十四話
くたくたになって家に帰った。シアには殴られるし自分のそっくりさんもとい魔王の分身と殴り合うハメになるし散々な一日だった。だがクエストは完了した。あと六体いると考えれば憂鬱だが、一体倒せればあとはまあなんとかなるだろ。
土埃にまみれた体を風呂で洗い流し、母さんが作ってくれた夕食を食べて、大きなため息をつきながらベッドに寝転んだ。
天井にじじいが張り付いていた。
「うわああああああああああああああああああ!」
「いやああああああああああああああああああああああああああ!」
俺が叫ぶとじじいも叫んだ。
「なんでてめえが叫ぶんだよ!」
思わずタブレットを投げつけてしまった。
「痛い」
じじいにヒットして、タブレットとじじいが一緒に落ちてきた。俺はタブレットを素早く受け止め、じじいは壁の方へと蹴り飛ばしてやった。画面は傷ついてないしスリープもちゃんと解除できる。
「よし、壊れちゃいないな」
「ワシのことも心配しとくれ」
いつの間にか床に座り込んでいるじじい。不機嫌そうに頬を膨らましているのがまた腹立たしい。
「なんで俺がお前の心配をせにゃいかんのだ」
「神様じゃぞ?」
「神様なら心配する必要ないだろ」
「ワシだって心配されたい!」
「うるせーはっ倒すぞ!」
って言いながらタブレットを投げつけた。ハゲ頭にガツンと当たり、タブレットが床に落ちた。
「やば、俺のタブレットが」
「ワシの心配……」
ハゲ頭がちょっとだけ凹んでいたので思わず笑ってしまった。そんな俺を見てじじいは泣きながら不機嫌そうな顔をしていた。どっちかに寄せてくれ、俺もどうやって対処していいかわからない。かといって対処するつもりもないが。

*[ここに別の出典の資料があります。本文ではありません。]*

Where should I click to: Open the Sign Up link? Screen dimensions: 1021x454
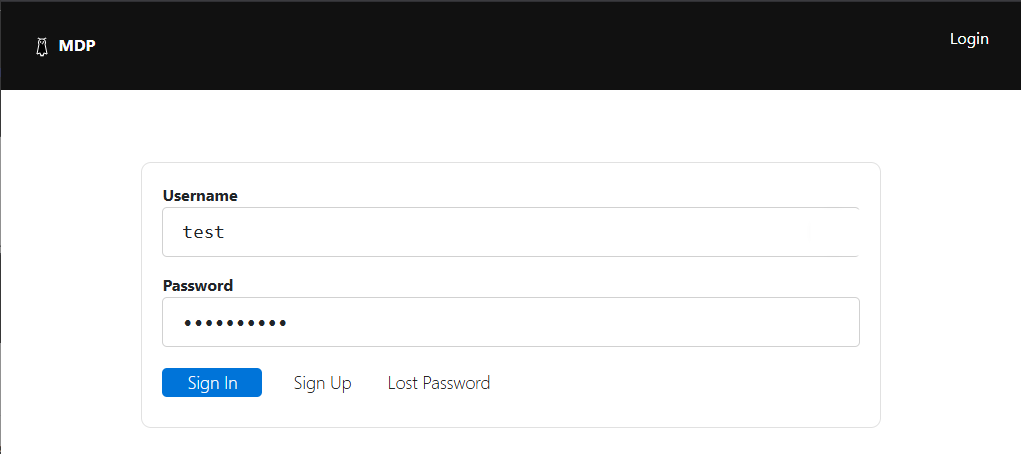coord(322,383)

「もう、プレゼントも持ってきてやったというのに白状じゃのう」
「じゃあプレゼント置いて帰れよ?」
「白状というか残酷じゃな。感情がない」
「感情がないわけないだろうがクソが」
「なんでワシに対してそんなに態度悪いの? ワシがなんかした?」
「この状況がお前のせいだろうがよ」
「確かに!」
急にテンション上がるの怖いんだけど。不安定過ぎて一歩引いてしまう。
「で、プレゼントってなんだ?」
「ほれ、これじゃ」
じじいが投げて寄越したのは一枚のコインだった。満面の笑みを浮かべたじじいがデザインされている。
「なんだよこのコイン……」
「ニュー神様コインじゃ」
「なんでそういう余計なことするんだよ」
前の無地のまんまでいいんだけど。
「これなら神様コインだってするわかるじゃろ」
「それはいいけどデザインはもうちょっと考えろよ。誰がじじいの顔見て喜ぶんだよ。肌身離さず持ってても良さそうなデザインにしろよ」
「神様がデザインされてるんだから持っててもいいじゃろ。お守りっぽくない?」
「この世界にお前を主神とした宗教があれば認めてやらなくもない」
「え、知らんの?」
と、ここでじじいがちょっとだけよそよそしい反応をした。
「え、マジで?」
この感じ、もしかするともしかするのかもしれない。
「ちゃんとあるぞよ、ワシを主神とした大きめの宗教が」
「ヤバそう」
「ヤバそうっていう感想は良くない。これでもこの世界を創造したんじゃから、そりゃちゃんとした宗教になっていてもおかしくはないじゃろ」
「ちなみになんて宗教だ?」
「グランガスタ教じゃ」
「お前グランガスタって名前なの?」
「まあ人類はそう呼ぶのう」
「知らなかった……」
今明かされる神様の名前。
しかし、だ。俺はそのグランガスタ教という名前を聞いたことがない。
「本当にあるのか? そんな宗教聞いたことないぞ」
「極西で作られた宗教でのう、このへんでは違う名前で派生していたりするみたいじゃ」
「つまりグランガスタ教のガチガチの信者は少ないのでは……?」
「そんなことはない。派生宗教もまたワシの子じゃ」
なんか頭が光出したがどういう構造になってるんだろうか。
「まあいい。神様コイン渡したならさっさと帰りな」
シッシッと手を振った。
「わかったわかった。じゃがこれだけは言っておこう。今すぐにシアちゃんのところに言った方がええぞ。ちゃーんと埋め合わせはしないとな」
じじいは「ほっほっほっ」とその場で色あせていった。文字通り、ゆっくり、ゆーっくりと薄くなっていった。
「どういう消え方だよ……」
だがじじいが言うことは正しい。アイツともちゃんと話しをしなきゃいけないし、神様コインの使い方も二人で考えたいところだ。